Quantum mechanics, which describes atoms, molecules, and their constituents, radically challenges our common-sense view of a cause-and-effect world. This has resulted in a statistical description of nature at the microscopic level, shattering the previous closed, or clockwork, view of the cosmos. What, as Christians, are we to make of the element of chance (indeterminacy) that seems to be at the heart of nature? Does even talking about the role of chance in nature fill us with fear because it challenges our desire for ‘control,’ if not by us, at least by an all-powerful God? Or does it fill us with excitement over an open world that is pregnant with new possibilities.

God’s action in the world has been traditionally viewed in terms of sustaining order through the laws of nature. More recently scientist-theologians are recognizing God’s providential care of the cosmos through chance as well as order—i.e. through both contingency and necessity.

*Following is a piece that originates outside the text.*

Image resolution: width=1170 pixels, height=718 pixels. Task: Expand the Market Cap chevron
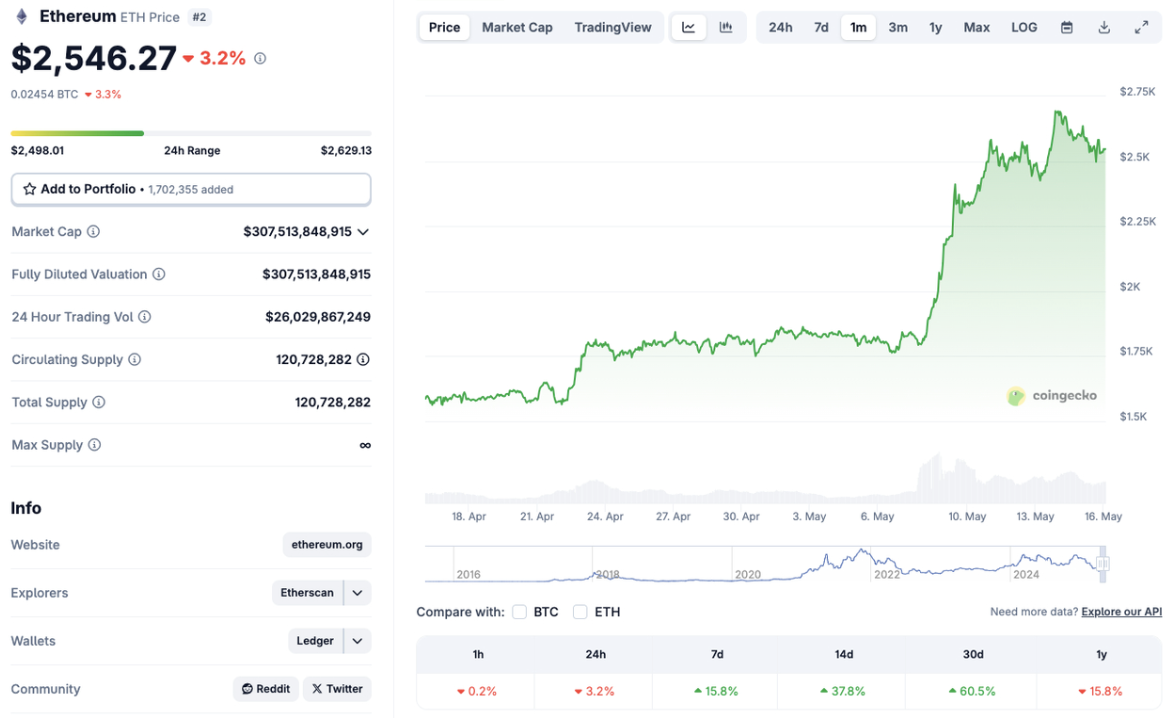pyautogui.click(x=363, y=232)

Divine action is less rigid and more fluid than has been traditionally asserted, not least by the doctrine of predestination. Living with the inherent uncertainty that this new fluidity demands is, I suggest, a normal part of our postmodern journey of faith. The opposite of faith is not doubt, but certainty. We walk by faith, not by sight (2 Cor. 5:7).

In conclusion, I advocate that the quest for modernism’s certainty, which is embodied in physical and theological determinism, needs to be abandoned. The mechanistic view of the world is officially dead, even if it dies slowly in our consciousness. Let us not resurrect it within our theology and so inhibit our view of God’s capabilities and activities in the world. The case of Galileo proved, ultimately, to be a corrective to the Church’s outlook—not least in terms of hermeneutics. If we believe that God is at work in history, as I do, then we have grounds to expect the present science-theology interface to be a similar enlightening work of the Spirit.